--- START PASSAGE TO READ ---

5

question

I'm having trouble identifying numpy.int64 objects, in order to convert them to base python int for json serialisation. isinstance usually works but does not in the following example, and I would love to understand why this is.

>>> x
0
>>> type(x)
<class 'numpy.int64'>
>>> import numpy
>>> isinstance(x, numpy.int64)
False

context

x in the above comes from my application, generated by to_dict on a pandas dataframe. Various dataframes are used to generate the result, hence why I can't just use pandas to_json instead.

taking hints from How to identify numpy types in python?, I've actually managed to sucessfully detect these items (which sometimes aren't numpy objects at all), using the following:

>>> (isinstance(x, (pd.np.ndarray, pd.np.generic)) and 
>>> pd.np.issubdtype(x, pd.np.dtype('int64')))
True

but I would appreciate very much if someone could explain why the first option doesn't work, so that I can be confident enough to deploy this into our production system. Using simplejson and a custom JSONDecoder class which uses isinstance(obj, pd.np.int64) has worked for months, but it has suddenly stopped working with the example above.

pickle.dumps(x) gives b'\x80\x03cnumpy.core.multiarray\nscalar\nq\x00cnumpy\ndtype\nq\x01X\x02\x00\x00\x00i8q\x02K\x00K\x01\x87q\x03Rq\x04(K\x03X\x01\x00\x00\x00<q\x05NNNJ\xff\xff\xff\xffJ\xff\xff\xff\xffK\x00tq\x06bC\x08\x00\x00\x00\x00\x00\x00\x00\x00q\x07\x86q\x08Rq\t.'

interestingly, pickling the object seems to fix the issue.

--- END PASSAGE TO READ ---
--- START EXTRACTED RECORDS ---

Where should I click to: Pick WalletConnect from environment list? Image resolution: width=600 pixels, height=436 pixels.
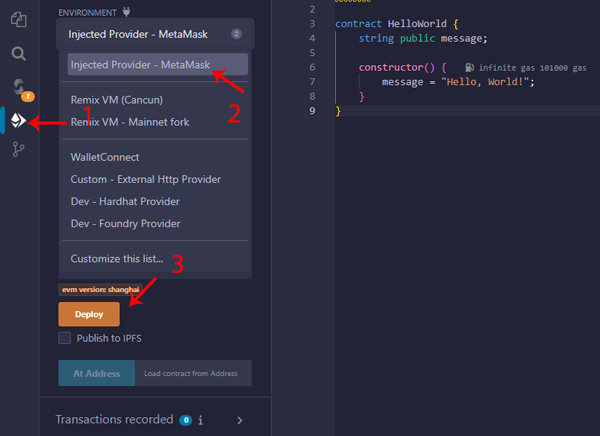tap(105, 157)
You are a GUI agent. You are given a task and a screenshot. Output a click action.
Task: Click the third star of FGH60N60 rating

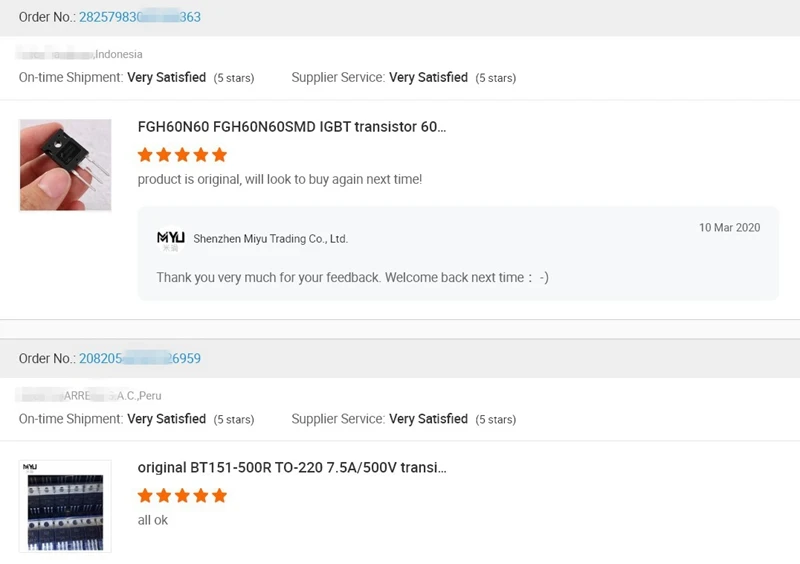pyautogui.click(x=182, y=155)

--- END EXTRACTED RECORDS ---

| TASK LIST |
**A.** Can you restate the paragraph in the numpy question above that begins "x in the above comes from my application" more briefly?
**B.** In the numpy question above, why does the asker want someone to explain why the first isinstance check fails? Answer in one to three sentences.

| PER-TASK ANSWERS |
**A.** The value x is generated in the application by calling to_dict on a pandas dataframe. Several dataframes produce the result, so pandas to_json can't be used instead.

**B.** The asker wants to understand why isinstance(x, numpy.int64) returns False so they can be confident enough to deploy the working detection method into their production system.